Panel: Creative Technologies Beyond the Screen
While always a component of digital innovation, the pace at which creative technologies are extending beyond the screen-based world is accelerating, impacting design, fashion, performance, and production. This panel will explore how novel software and hardware, including advanced robotics, manufacturing technologies, projection, sensing, AI, and mixed realities impact the creative sector. In particular, the panel will focus on how these techniques are part of an ever-evolving relationship with audiences.
Jonathon Anderson is an Associate Professor of Interior Design and Director of the FCAD Creative Technology Lab at Ryerson University in Toronto. He holds a master of fine arts in furniture design from Savannah College of Art & Design and a Bachelor of Science in Architecture from Southern Illinois University.
Jonathon’s work explores how industrial manufacturing and CNC technologies influence the design and making processes. As a result, the work is characterized by innovative and explorative methods that result in interconnected design, fine art, and technology solutions. From this non-traditional process emerges a provocative, complex design language that visually communicates at varied scales and emphasizes corporeal and phenomenological experiences. To Jonathon, making is not only a practice but a form of critical thinking.

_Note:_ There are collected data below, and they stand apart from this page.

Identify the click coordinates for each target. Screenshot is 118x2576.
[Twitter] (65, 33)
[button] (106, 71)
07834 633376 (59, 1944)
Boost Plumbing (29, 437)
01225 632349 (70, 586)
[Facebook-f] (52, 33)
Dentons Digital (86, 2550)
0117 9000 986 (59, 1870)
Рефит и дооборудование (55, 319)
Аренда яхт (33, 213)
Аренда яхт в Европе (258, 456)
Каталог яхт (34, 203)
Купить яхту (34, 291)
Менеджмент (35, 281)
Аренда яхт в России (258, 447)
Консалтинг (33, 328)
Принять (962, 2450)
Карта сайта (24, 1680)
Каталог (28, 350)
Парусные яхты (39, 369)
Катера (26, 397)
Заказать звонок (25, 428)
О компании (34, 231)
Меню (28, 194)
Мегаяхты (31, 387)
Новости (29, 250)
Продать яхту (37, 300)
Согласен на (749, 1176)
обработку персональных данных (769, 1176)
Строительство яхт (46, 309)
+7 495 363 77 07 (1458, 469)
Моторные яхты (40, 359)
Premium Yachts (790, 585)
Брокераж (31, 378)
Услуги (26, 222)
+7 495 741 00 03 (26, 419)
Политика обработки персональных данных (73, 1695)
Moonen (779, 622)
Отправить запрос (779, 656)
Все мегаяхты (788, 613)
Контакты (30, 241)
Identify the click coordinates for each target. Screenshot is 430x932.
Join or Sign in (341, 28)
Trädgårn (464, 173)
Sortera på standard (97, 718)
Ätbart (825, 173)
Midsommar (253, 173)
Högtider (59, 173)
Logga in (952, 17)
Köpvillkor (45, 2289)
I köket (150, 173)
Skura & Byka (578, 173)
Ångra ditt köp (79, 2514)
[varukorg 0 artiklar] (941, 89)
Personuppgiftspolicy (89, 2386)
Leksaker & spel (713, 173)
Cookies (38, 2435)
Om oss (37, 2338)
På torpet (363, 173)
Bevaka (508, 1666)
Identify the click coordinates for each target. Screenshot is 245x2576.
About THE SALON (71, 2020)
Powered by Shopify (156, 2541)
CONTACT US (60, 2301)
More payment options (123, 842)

Katerina Cizek is the Artistic Director and co-founder of the Co-Creation Studio at MIT’s Open Documentary Lab. Recently, she published a ground-breaking field study on co-creative practices in the arts, journalism, and documentary entitled Collective Wisdom. Katerina is a two-time Emmy-winning documentarian working across emerging media platforms. For over a decade at the National Film Board of Canada, she helped redefine the organization as one of the world’s leading digital content hubs, with the Filmmaker-in-Residence and HIGHRISE projects. Both community-based and globally recognized, these two ground-breaking serial and digital projects garnered a Peabody award, a World Press Photo Prize, and three Canadian Screen Awards amongst others.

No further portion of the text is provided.